Oh, then I remember you crawled to my side,
And, bleeding so fast it seemed both must have died,
We drank from the same canteen.
But I will now leave this—to me deeply interesting theme—and introduce
THE ARMY SUTLER.
This personage played a very important part as quartermaster extraordinary to the soldiers. He was not an enlisted man, only a civilian. By Army Regulations sutlers could be appointed “at the rate of one for every regiment, corps, or separate detachment, by the commanding officer of such regiment, corps, or detachment,” subject to the approval of higher authority. These persons made a business of sutling, or supplying food and a various collection of other articles to the troops. Each regiment was supplied with one of these traders, who pitched his hospital tent near camp, and displayed his wares in a manner most enticing to the needs of the soldier. The sutler was of necessity both a dry-goods dealer and a grocer, and kept, besides, such other articles as were likely to be called for in the service. He made his chief reliance, however, a stock of goods that answered the demands of the stomach. He had a line of canned goods which he sold mostly for use in officers’ messes. The canning of meats, fruits, and vegetables was then in its infancy, and the prices, which in time of peace were high, by the demands of war were so inflated that the highest of high privates could not aspire to sample them unless he was the child of wealthy parents who kept him supplied with a stock of scrip or greenbacks. It can readily be seen that his thirteen dollars a month (or even sixteen dollars, to which the pay was advanced June 20, 1864, through the efforts of Henry Wilson, who strove hard to make it twenty-one dollars) would not hold out a great while to patronize an army sutler, and hundreds of the soldiers when the paymaster came round had the pleasure of signing away the entire amount due them, whether two, three, or four months’ pay, to settle claims of the sutler upon them. Here are a few of his prices as I remember them:—
A SUTLER’S TENT. FROM A WAR-TIME PHOTOGRAPH.

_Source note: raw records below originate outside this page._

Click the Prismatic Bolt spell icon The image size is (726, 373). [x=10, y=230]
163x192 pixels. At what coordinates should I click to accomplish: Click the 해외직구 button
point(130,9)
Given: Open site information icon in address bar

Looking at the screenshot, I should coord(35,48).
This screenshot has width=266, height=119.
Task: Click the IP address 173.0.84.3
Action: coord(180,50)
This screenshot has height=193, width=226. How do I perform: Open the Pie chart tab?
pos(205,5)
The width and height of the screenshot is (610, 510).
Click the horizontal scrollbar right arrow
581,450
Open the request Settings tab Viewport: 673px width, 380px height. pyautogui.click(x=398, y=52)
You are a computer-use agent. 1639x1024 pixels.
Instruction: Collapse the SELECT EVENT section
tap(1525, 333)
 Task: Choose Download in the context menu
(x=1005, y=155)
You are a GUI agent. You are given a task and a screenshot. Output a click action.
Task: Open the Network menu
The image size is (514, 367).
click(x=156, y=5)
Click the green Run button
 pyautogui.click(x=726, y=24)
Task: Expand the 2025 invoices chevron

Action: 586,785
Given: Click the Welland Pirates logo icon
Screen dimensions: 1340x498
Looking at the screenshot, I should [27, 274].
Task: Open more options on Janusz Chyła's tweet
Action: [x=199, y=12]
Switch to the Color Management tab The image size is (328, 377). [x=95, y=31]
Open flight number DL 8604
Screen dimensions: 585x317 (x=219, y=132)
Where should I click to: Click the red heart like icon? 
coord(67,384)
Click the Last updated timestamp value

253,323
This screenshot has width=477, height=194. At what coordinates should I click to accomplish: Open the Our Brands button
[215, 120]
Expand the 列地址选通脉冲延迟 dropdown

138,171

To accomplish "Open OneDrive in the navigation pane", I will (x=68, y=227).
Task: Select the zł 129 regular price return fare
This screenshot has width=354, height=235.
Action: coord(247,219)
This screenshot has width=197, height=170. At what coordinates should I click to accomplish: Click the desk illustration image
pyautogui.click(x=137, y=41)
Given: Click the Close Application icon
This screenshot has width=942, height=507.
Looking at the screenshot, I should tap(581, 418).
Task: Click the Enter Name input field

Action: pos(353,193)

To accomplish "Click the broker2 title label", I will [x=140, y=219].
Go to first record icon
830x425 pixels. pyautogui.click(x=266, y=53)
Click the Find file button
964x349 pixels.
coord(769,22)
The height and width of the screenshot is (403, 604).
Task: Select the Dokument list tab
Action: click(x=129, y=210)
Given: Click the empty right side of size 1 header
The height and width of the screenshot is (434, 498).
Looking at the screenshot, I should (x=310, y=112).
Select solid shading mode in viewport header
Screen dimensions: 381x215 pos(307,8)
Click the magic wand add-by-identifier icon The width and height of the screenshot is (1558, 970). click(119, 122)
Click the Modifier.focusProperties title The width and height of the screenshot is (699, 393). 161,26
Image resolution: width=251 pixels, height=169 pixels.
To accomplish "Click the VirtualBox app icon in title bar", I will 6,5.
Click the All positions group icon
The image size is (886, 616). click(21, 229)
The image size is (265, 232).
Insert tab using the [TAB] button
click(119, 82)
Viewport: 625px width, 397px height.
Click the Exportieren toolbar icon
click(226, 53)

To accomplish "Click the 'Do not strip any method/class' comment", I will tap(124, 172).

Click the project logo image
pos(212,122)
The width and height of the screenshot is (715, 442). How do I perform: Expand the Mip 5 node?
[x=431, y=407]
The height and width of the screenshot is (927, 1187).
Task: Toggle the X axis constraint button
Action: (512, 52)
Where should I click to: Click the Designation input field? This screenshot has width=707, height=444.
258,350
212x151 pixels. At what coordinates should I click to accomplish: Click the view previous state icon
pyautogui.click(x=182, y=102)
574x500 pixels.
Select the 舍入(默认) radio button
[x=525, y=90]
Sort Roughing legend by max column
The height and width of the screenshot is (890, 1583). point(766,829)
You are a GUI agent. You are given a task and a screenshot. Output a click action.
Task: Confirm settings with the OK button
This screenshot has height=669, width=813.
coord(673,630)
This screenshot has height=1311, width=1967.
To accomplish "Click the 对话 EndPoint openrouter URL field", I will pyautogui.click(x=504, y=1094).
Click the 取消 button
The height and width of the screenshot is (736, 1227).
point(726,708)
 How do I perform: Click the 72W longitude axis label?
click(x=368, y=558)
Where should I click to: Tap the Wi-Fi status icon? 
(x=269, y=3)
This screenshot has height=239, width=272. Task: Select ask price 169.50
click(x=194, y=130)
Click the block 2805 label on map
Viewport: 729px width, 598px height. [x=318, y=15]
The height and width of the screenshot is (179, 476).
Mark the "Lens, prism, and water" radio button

Butter (warranted to be rancid), one dollar a pound; cheese, fifty cents a pound; condensed milk, seventy-five cents a can; navy tobacco, of the blackest sort, one dollar and a quarter a plug. Other than the milk I do not remember any of the prices of canned goods. The investment that seemed to pay the largest dividend to the purchaser was the molasses cakes or cookies which the sutlers vended at the rate of six for a quarter. They made a pleasant and not too rich or expensive dessert when hardtack got to be a burden. Then, one could buy sugar or molasses or flour of them, though at a higher price than the commissary charged for the same articles.
The commissary, I think I have explained, was an officer in charge of government rations. From him quartermasters obtained their supplies for the rank and file, on a written requisition given by the commander of a regiment or battery. He also sold supplies for officers’ messes at cost price, and also to members of the rank and file, if they presented an order signed by a commissioned officer.